What it will take for Michigan residents to get $180 'inflation relief' check, other tax breaks

On Monday, Governor Gretchen Whitmer unveiled her plan to get all Michigan taxpayers $180 in inflation relief checks - along with other tax breaks. But it still has to pass both the state senate and house and Republicans in Lansing may be a long ways away from agreeing to the plan.

It's part of a larger plan from state House and Senate Democrats that includes proposals to roll back the retirement tax and boost the earned income tax credit, Whitmer made the announcement alongside House Speaker Joe Tate (D-Detroit) and Senate Majority Leader Winnie Brinks (D-Grand Rapids).

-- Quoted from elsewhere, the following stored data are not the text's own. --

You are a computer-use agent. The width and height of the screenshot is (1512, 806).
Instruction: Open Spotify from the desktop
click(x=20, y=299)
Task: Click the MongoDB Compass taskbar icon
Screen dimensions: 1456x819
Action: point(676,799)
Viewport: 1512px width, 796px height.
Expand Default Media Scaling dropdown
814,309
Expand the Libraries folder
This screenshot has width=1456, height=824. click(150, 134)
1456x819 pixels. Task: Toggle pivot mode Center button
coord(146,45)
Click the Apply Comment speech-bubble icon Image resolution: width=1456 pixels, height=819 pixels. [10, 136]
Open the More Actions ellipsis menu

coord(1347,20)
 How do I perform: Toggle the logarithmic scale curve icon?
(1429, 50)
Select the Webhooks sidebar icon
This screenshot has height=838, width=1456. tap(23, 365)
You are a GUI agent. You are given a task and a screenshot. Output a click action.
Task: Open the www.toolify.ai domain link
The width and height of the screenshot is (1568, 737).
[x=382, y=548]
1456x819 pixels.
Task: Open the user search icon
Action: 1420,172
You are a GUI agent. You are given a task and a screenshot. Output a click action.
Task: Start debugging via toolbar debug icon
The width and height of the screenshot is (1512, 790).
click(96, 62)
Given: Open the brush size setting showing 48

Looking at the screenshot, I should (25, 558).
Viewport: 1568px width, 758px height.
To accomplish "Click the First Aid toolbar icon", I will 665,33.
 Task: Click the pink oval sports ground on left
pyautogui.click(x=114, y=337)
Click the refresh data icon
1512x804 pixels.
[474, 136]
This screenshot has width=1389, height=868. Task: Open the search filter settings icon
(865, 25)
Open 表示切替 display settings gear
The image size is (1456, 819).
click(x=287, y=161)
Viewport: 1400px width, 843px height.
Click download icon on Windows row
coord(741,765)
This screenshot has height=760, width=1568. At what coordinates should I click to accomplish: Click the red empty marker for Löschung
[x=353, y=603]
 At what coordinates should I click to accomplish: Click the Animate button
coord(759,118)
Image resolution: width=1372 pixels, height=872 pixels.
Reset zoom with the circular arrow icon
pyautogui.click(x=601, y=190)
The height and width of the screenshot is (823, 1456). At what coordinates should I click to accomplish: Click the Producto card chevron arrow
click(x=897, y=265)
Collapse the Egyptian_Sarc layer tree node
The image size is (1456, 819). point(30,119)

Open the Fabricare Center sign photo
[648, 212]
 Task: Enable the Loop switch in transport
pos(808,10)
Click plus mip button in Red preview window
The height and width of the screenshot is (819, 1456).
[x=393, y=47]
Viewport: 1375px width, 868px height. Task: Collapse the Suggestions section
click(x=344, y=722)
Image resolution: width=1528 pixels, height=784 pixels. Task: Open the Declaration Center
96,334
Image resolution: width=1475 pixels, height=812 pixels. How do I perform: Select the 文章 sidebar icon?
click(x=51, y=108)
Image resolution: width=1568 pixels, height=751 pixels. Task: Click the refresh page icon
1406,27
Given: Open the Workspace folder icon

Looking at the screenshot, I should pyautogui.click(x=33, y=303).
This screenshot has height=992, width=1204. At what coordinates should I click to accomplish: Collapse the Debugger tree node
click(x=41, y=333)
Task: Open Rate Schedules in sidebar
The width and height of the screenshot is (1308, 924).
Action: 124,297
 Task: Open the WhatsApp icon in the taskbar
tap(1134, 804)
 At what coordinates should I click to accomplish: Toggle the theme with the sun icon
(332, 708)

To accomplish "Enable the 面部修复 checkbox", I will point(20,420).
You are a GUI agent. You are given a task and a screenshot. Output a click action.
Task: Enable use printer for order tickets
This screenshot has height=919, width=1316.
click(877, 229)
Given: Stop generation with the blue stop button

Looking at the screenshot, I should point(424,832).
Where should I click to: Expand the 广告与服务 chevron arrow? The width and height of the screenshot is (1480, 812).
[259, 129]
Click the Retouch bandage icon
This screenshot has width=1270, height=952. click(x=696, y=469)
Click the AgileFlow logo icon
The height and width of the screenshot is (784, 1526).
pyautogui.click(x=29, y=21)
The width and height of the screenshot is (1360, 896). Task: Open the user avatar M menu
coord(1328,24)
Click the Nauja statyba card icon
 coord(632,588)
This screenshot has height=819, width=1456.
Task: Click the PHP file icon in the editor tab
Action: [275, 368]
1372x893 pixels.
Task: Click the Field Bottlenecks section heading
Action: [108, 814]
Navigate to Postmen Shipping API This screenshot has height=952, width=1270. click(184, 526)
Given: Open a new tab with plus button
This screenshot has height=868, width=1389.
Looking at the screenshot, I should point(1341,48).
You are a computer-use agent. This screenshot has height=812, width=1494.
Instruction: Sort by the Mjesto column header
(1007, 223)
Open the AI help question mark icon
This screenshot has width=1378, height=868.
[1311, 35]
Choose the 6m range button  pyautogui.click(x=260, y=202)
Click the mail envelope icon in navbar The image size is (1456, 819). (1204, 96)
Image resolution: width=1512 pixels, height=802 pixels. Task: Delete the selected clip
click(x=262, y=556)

Last week, Democrats released the details of their Lowering MI Cost plan, which included three facets:

  • Repealing the retirement tax, which would amount to savings of $1,000 a year for senior households
  • Boosting the Working Families Tax Credit, which would amount to $3,150 in tax returns to low-income residents
  • Sending $180 tax rebate checks to residents, which would come from the state's general fund

The plan still needs to pass both chambers of the legislature before taking effect. 

The checks would be sent for each income tax filing - meaning a couple that filed jointly would receive one check. 

But the checks aren't going out immediately. It will take support from GOP but the initial reaction is like warm, at best.

House GOP leader Matt Hall gave the governor credit for "starting to follow the republican lead on tax relief." Here's what he meant:

  • The governor has extended retirement tax relief to all retirees which the Republicans wanted.
  • She has diverted $800 million from a fund to attract more jobs. That is now going into the $180 one time immediate tax relief, which the Republicans wanted.

Where's not budging, however, is the GOP demand to trigger permanent income tax rate relief.

RELATED: New Whitmer plan would send inflation relief checks to all state taxpayers

Senate GOP leader Aric Nesbit argues the governor's one-time rebate isn't enough as it amounts to $0.49 a day.

The governor counters that her plan is an improvement on the GOP's option, which was $16 over 52 weeks for some low income citizens.

"That's $0.30 cents a week. That's not meaningful relief," Whitmer said.

The check of $180 may seem low but Whitmer says it's going to much more to those who need it the most

"People who are struggling and raising kids or not raising kids for that matter will get $3,150 based on that family working tax credit so its thousands vs. pennies on the dollar," Whitmer said.

So it's going to come down to Whitmer, Nesbitt, and Hall to hammer out a deal. Whether they will - is still anybody's guess. So don't check the mailbox yet.